NE Scotland, Orkney & Shetland

Aberdeenshire farmer wins case to reclaim £1m in VAT

Sheep Image copyright Getty Images
Image caption The legal fight involved agricultural subsidies

An Aberdeenshire farmer has won a case at the UK Supreme Court to reclaim VAT payments of more than £1m.

Frank Smart, of Torphins, was in a lengthy legal battle with the HMRC involving farm subsidies.

Under EU regulations, farmers could trade in units of single farm payments for land they were not farming.

Mr Smart claimed he should not have paid VAT on a £7.7m transaction to buy more than 34,000 units. In a judgement, the Supreme Court agreed.

Justices Lord Reed, Lord Wilson, Lord Hodge, Lord Briggs and Lady Arden dismissed HMRC's challenge the farmer's claim to VAT paid on the purchase.

In delivering the ruling on behalf of the court, Lord Hodge said the matter involved "a rather enterprising arrangement" over farm subsidies.

The judges said Mr Smart was entitled to a deduction of VAT because he bought the units in support of current and planned economic activities.

Mr Smart owns and is sole director of farming business Frank A Smart & Son Ltd (FASL).

With his wife he also runs a farm near Torphins, which is leased to FASL.

'Took advantage'

Single farm payments were agricultural subsidies paid by the Scottish government between 2005 and 2014 to farmers who met the criteria.

When the scheme started, farmers were allocated initial units of entitlement to single farm payments, or SFPE.

SFPEs could be traded and a market in them "developed", according to the Supreme Court.
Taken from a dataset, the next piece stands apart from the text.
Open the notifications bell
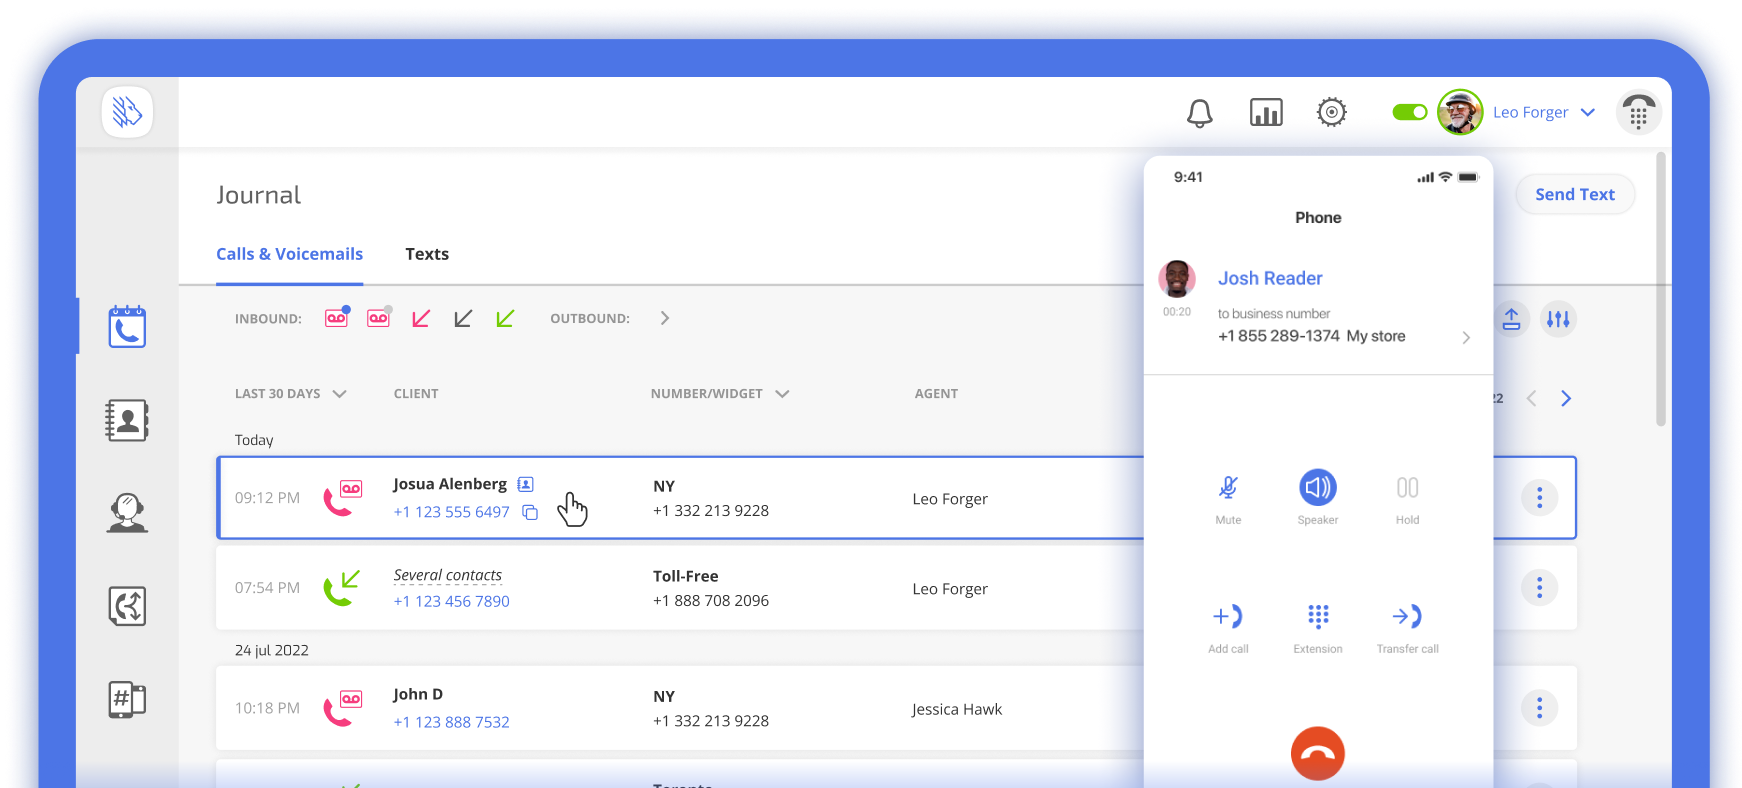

FASL "took advantage of the market" in SFPE units to accumulate a fund for the development of its business.

It spent about £7.7m between 2007 and 2012 on purchasing 34,377 SFPE units.

In this period FASL paid VAT on the SFPE units which it bought and sought to deduct or claim repayment of the VAT as input tax.

HMRC refused to allow FASL to deduct VAT more than a million pounds in its returns between December 2008 and June 2012.

FASL won an appeal against the HMRC, with Mr Smart arguing that the money claimed back would be used to pay off his company's overdraft and also invested in growing the business, including the development of a wind farm and purchasing other farms.

The HMRC lodged its own appeal but lost and the dispute went to the Supreme Court.